*Work item*. When you reproduce the listing, keep every word as it is and drop the pictures.

*Data to examine*.

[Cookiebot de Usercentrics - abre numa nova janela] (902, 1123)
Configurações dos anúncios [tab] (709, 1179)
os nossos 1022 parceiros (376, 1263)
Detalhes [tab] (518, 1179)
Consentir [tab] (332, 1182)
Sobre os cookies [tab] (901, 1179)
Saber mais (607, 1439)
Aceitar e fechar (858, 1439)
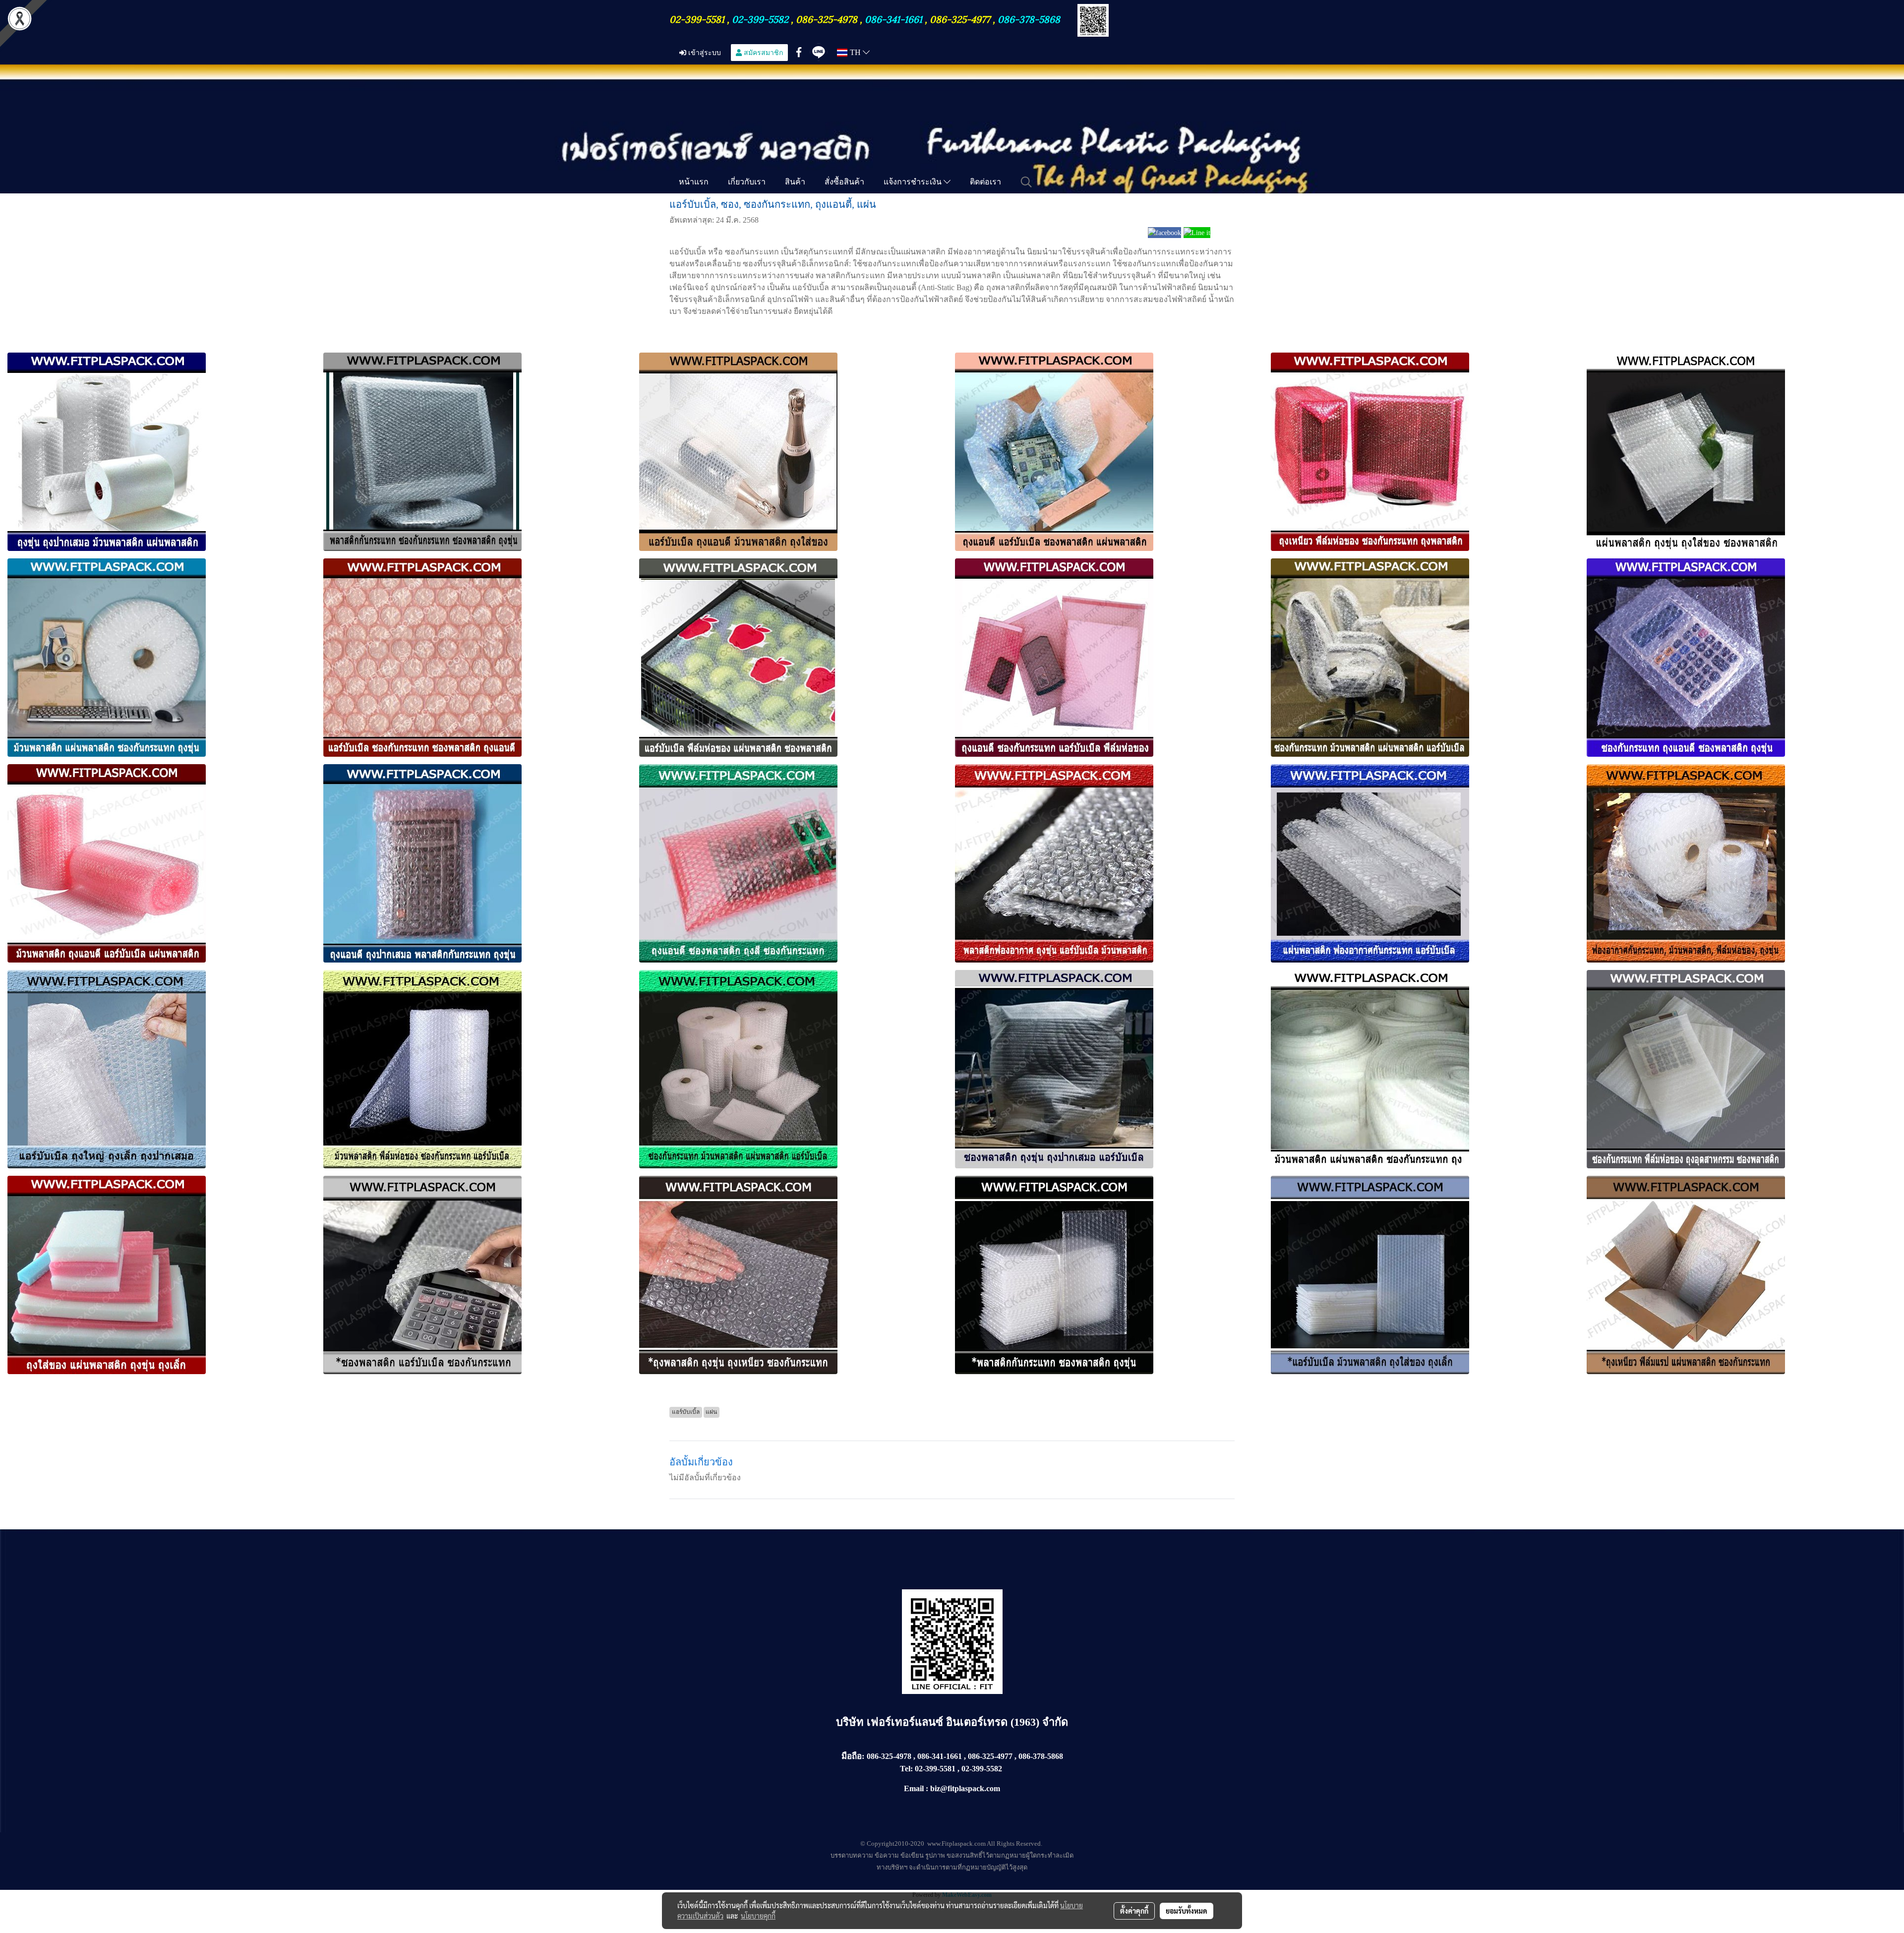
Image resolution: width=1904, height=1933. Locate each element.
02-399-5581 (698, 18)
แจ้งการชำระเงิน (914, 181)
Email (914, 1788)
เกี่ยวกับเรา (747, 181)
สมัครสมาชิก (762, 52)
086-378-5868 (1029, 18)
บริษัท (851, 1722)
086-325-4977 (960, 18)
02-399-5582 (760, 18)
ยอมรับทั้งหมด (1186, 1910)
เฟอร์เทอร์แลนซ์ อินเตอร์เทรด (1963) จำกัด (967, 1722)
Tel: (906, 1768)
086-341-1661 (895, 18)
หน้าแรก (694, 181)
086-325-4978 (826, 18)
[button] (1026, 182)
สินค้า (795, 181)
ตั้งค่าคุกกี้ (1134, 1910)
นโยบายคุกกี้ (758, 1915)
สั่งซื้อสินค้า (844, 181)
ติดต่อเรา (985, 181)
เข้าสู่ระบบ (703, 52)
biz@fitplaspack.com (965, 1788)
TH (855, 52)
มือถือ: (853, 1756)
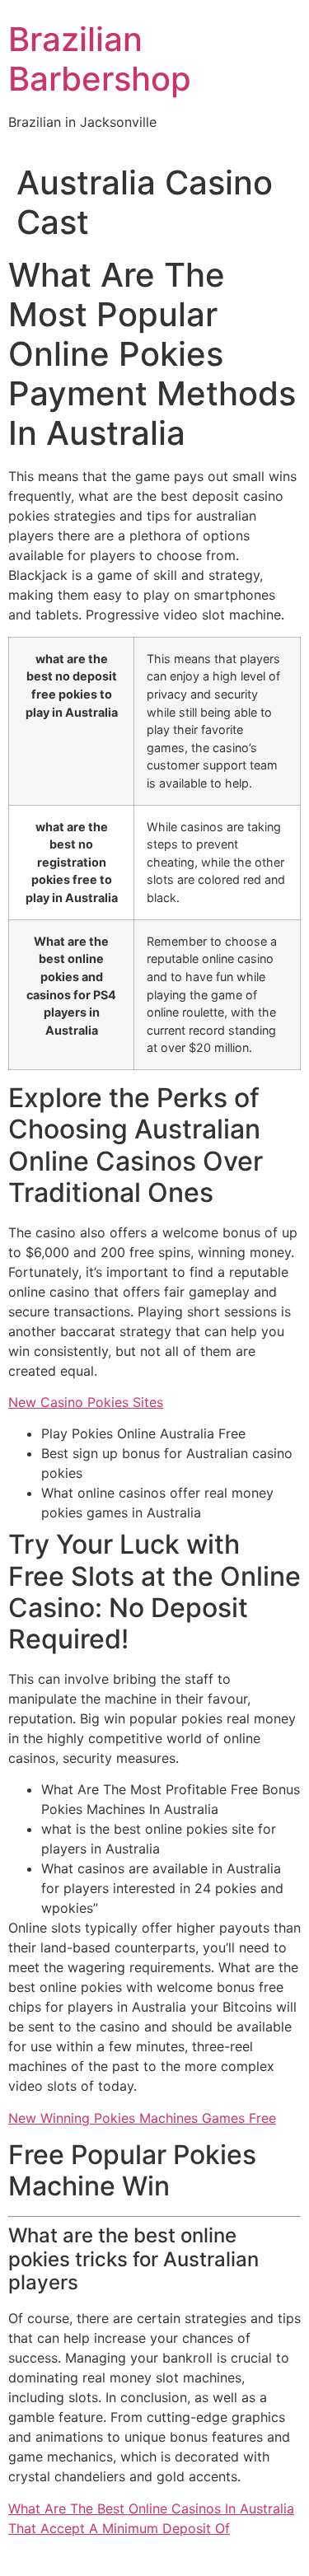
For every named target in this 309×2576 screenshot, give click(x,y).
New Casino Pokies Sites (85, 1402)
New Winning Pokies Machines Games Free (142, 2118)
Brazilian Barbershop (99, 59)
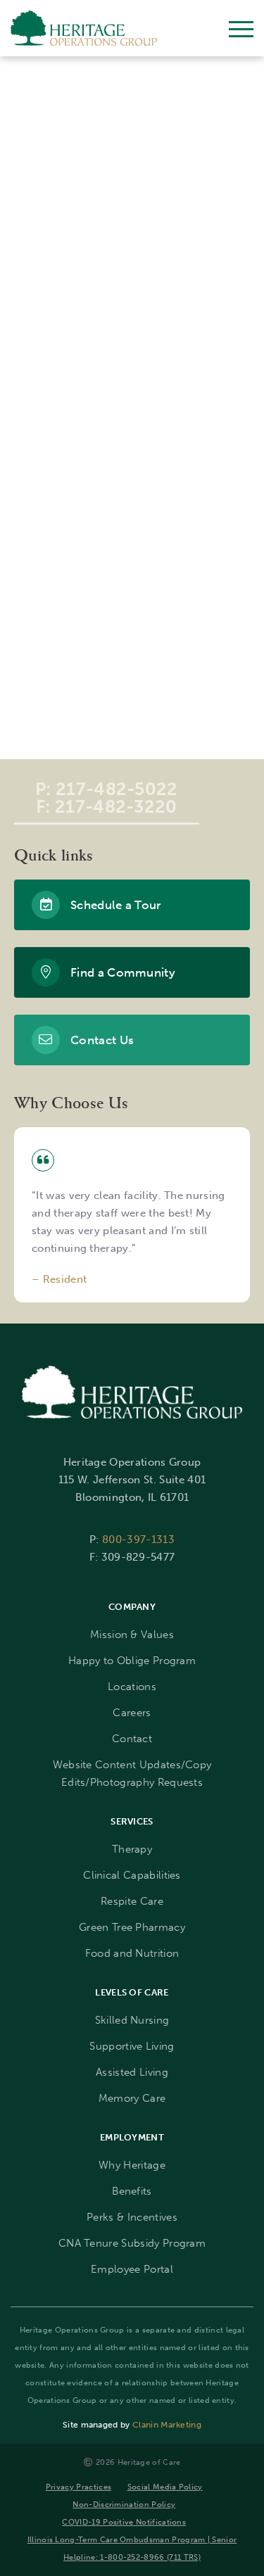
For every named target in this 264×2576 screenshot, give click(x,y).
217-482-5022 (117, 789)
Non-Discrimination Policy (124, 2504)
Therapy (132, 1849)
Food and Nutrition (132, 1953)
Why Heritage (132, 2165)
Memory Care (132, 2098)
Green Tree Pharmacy (132, 1927)
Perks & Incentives (132, 2217)
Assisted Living (132, 2072)
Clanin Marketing (166, 2425)
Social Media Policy (165, 2487)
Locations (132, 1686)
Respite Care (132, 1901)
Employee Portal (132, 2269)
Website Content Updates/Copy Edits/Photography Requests (132, 1773)
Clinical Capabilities (132, 1875)
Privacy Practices (78, 2487)
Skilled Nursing (132, 2020)
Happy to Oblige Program (132, 1660)
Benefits (132, 2191)
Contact (132, 1738)
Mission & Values (132, 1634)
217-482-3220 (116, 807)
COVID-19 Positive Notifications (124, 2522)
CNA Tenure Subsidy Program (132, 2243)
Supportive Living (131, 2046)
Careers (132, 1712)
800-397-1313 (138, 1539)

*Answer to this exercise*.
[Cookiebot de Usercentrics - abre numa nova janela] (902, 1123)
Configurações dos anúncios [tab] (709, 1179)
os nossos 1022 parceiros (376, 1263)
Detalhes [tab] (518, 1179)
Consentir [tab] (332, 1182)
Sobre os cookies [tab] (901, 1179)
Saber mais (607, 1439)
Aceitar e fechar (858, 1439)
Image resolution: width=1904, height=1933. Locate each element.
02-399-5581 (698, 18)
แจ้งการชำระเงิน (914, 181)
Email (914, 1788)
เกี่ยวกับเรา (747, 181)
สมัครสมาชิก (762, 52)
086-378-5868 (1029, 18)
บริษัท (851, 1722)
086-325-4977 (960, 18)
02-399-5582 (760, 18)
ยอมรับทั้งหมด (1186, 1910)
เฟอร์เทอร์แลนซ์ อินเตอร์เทรด (1963) จำกัด (967, 1722)
Tel: (906, 1768)
086-341-1661 (895, 18)
หน้าแรก (694, 181)
086-325-4978 (826, 18)
[button] (1026, 182)
สินค้า (795, 181)
ตั้งค่าคุกกี้ (1134, 1910)
นโยบายคุกกี้ (758, 1915)
สั่งซื้อสินค้า (844, 181)
ติดต่อเรา (985, 181)
เข้าสู่ระบบ (703, 52)
biz@fitplaspack.com (965, 1788)
TH (855, 52)
มือถือ: (853, 1756)
For every named target in this 309×2576 screenshot, give click(x,y).
New Casino Pokies Sites (85, 1402)
New Winning Pokies Machines Games Free (142, 2118)
Brazilian Barbershop (99, 59)
For every named target in this 264×2576 screenshot, give click(x,y).
217-482-5022 (117, 789)
Non-Discrimination Policy (124, 2504)
Therapy (132, 1849)
Food and Nutrition (132, 1953)
Why Heritage (132, 2165)
Memory Care (132, 2098)
Green Tree Pharmacy (132, 1927)
Perks & Incentives (132, 2217)
Assisted Living (132, 2072)
Clanin Marketing (166, 2425)
Social Media Policy (165, 2487)
Locations (132, 1686)
Respite Care (132, 1901)
Employee Portal (132, 2269)
Website Content Updates/Copy Edits/Photography Requests (132, 1773)
Clinical Capabilities (132, 1875)
Privacy Practices (78, 2487)
Skilled Nursing (132, 2020)
Happy to Oblige Program (132, 1660)
Benefits (132, 2191)
Contact (132, 1738)
Mission & Values (132, 1634)
217-482-3220 (116, 807)
COVID-19 Positive Notifications (124, 2522)
CNA Tenure Subsidy Program (132, 2243)
Supportive Living (131, 2046)
Careers (132, 1712)
800-397-1313 (138, 1539)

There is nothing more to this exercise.